The unit has "begun efforts to build our first cancer diagnostic products based on CombiMatrix's CustomArray technology," Matthew Watson, CMD CEO, said in a statement today. He added that CMD has applied for "all appropriate licenses," including its Clinical Laboratory Improvement Amendment certification, which would enable its homebrew business. "We have also begun strategic alliance discussions with potential distributors and customers," Watson said.
Additional details were not disclosed.
UW, Nanogen Among Groups Awarded Grant to Develop Hand-Held Dx Tool
The University of Washington has won a $15.4 million grant as lead partner of a regional consortium to develop a "portable" diagnostic device.

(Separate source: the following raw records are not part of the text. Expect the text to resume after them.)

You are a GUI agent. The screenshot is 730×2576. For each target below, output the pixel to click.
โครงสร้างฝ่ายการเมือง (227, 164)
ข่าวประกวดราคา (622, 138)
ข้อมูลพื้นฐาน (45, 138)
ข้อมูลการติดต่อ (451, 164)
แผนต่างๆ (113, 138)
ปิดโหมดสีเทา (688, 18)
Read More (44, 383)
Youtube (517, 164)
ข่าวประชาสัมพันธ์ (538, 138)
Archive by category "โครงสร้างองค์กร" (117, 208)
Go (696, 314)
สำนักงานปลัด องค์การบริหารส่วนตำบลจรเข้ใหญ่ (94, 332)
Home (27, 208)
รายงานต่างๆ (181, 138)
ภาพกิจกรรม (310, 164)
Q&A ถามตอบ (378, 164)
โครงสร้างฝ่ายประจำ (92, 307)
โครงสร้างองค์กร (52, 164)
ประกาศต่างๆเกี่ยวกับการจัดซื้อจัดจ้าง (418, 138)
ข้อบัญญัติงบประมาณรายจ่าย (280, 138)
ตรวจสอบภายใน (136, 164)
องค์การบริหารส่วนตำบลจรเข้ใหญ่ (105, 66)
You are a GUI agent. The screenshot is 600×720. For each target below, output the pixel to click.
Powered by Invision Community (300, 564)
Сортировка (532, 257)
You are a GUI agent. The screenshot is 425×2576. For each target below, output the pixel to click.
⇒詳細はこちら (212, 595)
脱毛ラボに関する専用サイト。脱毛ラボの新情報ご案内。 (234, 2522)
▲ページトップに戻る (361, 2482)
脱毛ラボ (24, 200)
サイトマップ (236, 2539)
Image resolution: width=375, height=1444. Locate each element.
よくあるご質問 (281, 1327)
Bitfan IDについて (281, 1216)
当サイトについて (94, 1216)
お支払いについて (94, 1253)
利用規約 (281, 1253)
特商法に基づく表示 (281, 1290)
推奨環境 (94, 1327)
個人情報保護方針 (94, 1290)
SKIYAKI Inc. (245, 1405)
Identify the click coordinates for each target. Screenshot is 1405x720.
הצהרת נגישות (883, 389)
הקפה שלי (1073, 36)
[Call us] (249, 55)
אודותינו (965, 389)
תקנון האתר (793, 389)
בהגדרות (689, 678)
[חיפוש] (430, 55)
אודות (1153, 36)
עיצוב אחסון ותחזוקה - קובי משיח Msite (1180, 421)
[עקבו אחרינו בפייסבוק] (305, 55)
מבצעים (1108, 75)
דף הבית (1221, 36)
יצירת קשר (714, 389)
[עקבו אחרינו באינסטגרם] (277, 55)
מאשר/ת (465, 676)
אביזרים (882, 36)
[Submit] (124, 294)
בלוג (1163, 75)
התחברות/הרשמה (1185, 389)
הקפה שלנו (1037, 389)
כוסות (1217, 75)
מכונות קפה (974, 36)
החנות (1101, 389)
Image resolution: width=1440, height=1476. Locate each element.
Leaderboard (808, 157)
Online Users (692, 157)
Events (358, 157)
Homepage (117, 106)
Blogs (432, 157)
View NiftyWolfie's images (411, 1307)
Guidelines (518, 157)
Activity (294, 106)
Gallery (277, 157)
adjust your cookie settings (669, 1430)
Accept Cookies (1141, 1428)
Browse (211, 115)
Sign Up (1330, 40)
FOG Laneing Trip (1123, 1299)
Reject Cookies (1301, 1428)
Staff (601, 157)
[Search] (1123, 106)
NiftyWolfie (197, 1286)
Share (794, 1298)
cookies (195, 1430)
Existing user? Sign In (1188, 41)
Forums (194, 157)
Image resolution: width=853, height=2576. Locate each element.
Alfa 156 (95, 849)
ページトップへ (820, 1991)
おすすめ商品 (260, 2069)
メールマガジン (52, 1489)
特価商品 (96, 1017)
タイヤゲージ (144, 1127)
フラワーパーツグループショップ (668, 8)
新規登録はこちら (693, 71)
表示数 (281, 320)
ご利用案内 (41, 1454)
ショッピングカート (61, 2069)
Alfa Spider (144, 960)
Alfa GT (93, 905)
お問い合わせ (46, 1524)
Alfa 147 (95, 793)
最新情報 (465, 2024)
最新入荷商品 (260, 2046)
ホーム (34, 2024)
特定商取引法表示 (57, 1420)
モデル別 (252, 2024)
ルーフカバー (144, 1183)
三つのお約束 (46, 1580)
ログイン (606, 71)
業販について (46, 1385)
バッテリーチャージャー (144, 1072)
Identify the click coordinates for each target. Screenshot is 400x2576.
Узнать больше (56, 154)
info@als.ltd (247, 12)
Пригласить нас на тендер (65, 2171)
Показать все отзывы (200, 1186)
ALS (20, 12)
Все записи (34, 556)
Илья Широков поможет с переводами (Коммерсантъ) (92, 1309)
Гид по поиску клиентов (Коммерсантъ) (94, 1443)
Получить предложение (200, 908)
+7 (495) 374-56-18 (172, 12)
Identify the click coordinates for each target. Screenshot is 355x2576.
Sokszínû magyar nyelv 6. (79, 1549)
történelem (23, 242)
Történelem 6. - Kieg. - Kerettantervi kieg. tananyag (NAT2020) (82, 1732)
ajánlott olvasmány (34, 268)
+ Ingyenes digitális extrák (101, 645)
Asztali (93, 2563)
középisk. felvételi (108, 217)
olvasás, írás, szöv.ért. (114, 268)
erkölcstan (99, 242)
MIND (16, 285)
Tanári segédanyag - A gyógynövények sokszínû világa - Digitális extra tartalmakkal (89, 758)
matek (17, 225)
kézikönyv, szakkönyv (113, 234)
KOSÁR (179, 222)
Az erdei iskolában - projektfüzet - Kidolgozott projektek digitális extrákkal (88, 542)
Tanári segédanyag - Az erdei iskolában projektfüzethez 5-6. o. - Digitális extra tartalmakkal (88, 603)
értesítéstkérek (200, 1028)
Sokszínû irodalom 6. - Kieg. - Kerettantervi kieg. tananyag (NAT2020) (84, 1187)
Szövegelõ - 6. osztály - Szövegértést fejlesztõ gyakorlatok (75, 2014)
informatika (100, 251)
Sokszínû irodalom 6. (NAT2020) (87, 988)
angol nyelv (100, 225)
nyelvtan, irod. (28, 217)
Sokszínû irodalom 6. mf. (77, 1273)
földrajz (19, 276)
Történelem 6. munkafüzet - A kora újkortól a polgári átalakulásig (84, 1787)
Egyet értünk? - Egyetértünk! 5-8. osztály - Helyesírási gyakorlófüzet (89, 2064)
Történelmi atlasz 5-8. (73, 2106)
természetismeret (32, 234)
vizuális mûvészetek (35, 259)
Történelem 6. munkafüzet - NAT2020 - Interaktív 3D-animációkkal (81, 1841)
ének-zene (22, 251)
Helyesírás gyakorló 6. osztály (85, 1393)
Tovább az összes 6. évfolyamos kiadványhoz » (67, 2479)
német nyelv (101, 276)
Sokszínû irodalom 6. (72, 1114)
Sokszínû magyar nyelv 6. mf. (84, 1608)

The award is part of 43 other grants announced last week that won a total of $436 million from the nonprofit Grand Challenges in Global Health initiative. The grants went to industry and nonprofit groups, including PATH, Nanogen, and Micronics, each of which have "facilities" in Washington state, according to a UW statement.
The project aims to develop and test prototypes of a calculator-sized device that could be used in remote locations to diagnose diseases such as malaria and typhoid fever, the university said.
Additional details were not disclosed.